Moody’s warns of possible Portugal downgrade
Tuesday, December 21, 2010
MADRID (AP) — Ratings agency Moody’s warned Tuesday it could downgrade Portugal’s public debt because of uncertain economic growth amid the nation’s austerity drive, the high cost of borrowing on global markets and worries about the banking sector.
Portugal’s sovereign credit rating could be lowered a notch or two from A1, Moody’s Investors Service said in a statement. The agency last week slashed Ireland’s rating by five notches and also warned Spain and Greece of possible downgrades.
Portugal is considered one of the weakest links in the 16-nation eurozone and fears it could follow Greece and Ireland in needing a bailout have pushed its borrowing costs sharply higher. It has been struggling with high debt and low growth since before the global financial crisis, but the government insists it can resolve its problems without help.
“In Moody’s opinion, Portugal’s solvency is not in question,” said Anthony Thomas, Moody’s lead analyst for Portugal, “But the likely deterioration in debt affordability over the medium term and ongoing concerns about the economy’s ability to withstand fiscal consolidation and private sector deleveraging mean its outlook may no longer be consistent with an A1 rating.”

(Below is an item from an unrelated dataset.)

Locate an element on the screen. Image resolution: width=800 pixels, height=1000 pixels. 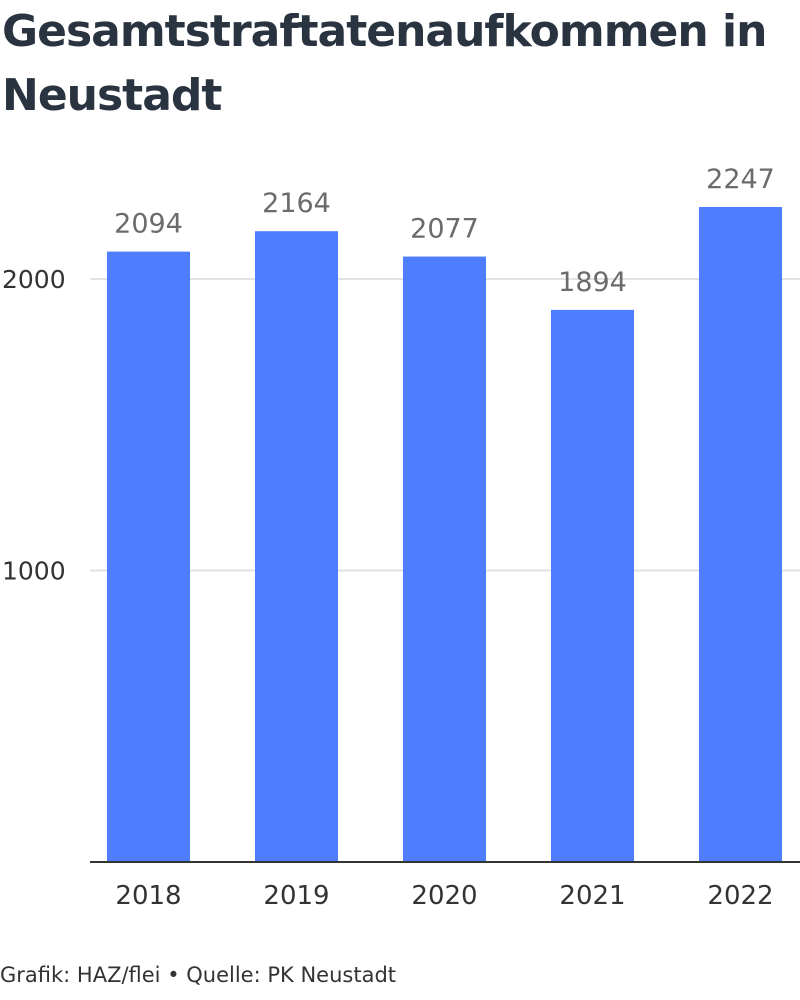
x-tick-label: 2018 is located at coordinates (148, 896).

Many economists worry that eurozone nations’ austerity efforts to cut deficits will also hurt growth and that banks’ losses will weigh on public finances. After Greece and Ireland resorted to help from the EU and International Monetary Fund, Portugal and even much larger Spain — both still tapping the open market for credit — have caused borrowing rates to jump.
“The markets have remained open to the Portuguese government, but it is having to pay an elevated price, which if sustained will increase substantially its debt service costs over time,” Thomas said.

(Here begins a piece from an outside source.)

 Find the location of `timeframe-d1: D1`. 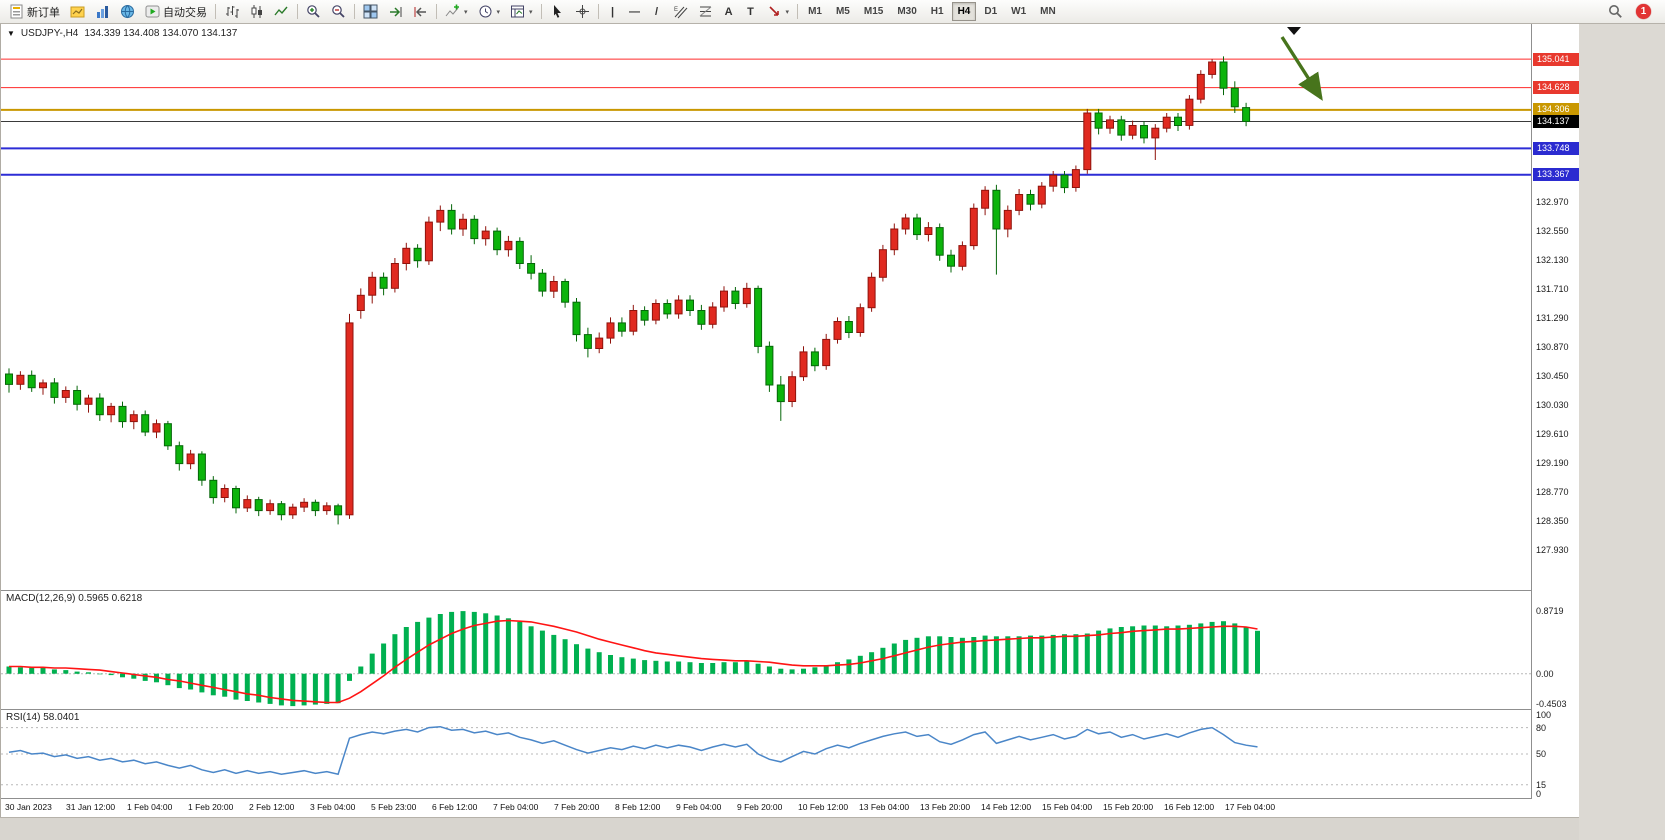

timeframe-d1: D1 is located at coordinates (991, 12).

Portugal has in the past borrowed huge amounts to finance welfare entitlements and private consumption. At the same time it has protected jobs through outdated labor laws that make it difficult to hire and fire workers while industry has broadly failed to modernize and is chronically uncompetitive.

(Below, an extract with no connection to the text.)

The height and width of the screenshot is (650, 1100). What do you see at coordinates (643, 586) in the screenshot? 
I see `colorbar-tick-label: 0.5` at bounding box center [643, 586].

The country’s austerity package, due to be introduced Jan. 1, cuts the pay of public employees by an average 5 percent, trims welfare benefits and hikes income tax and sales tax. The government is also in talks with unions about labor reforms.
Economy Minister Jose Vieira da Silva has said the government wants to reduce the financial and bureaucratic burden on companies reducing their workforce. That may include paying less compensation to fired workers.
Last year’s state budget deficit of 9.6 percent was below Greece’s 15.4 percent but was still the fourth-highest in the eurozone.
Portugal recorded growth of 1.8 percent in the first nine months this year, and exports rose more than 15 percent.
Carlo Piovano contributed from London.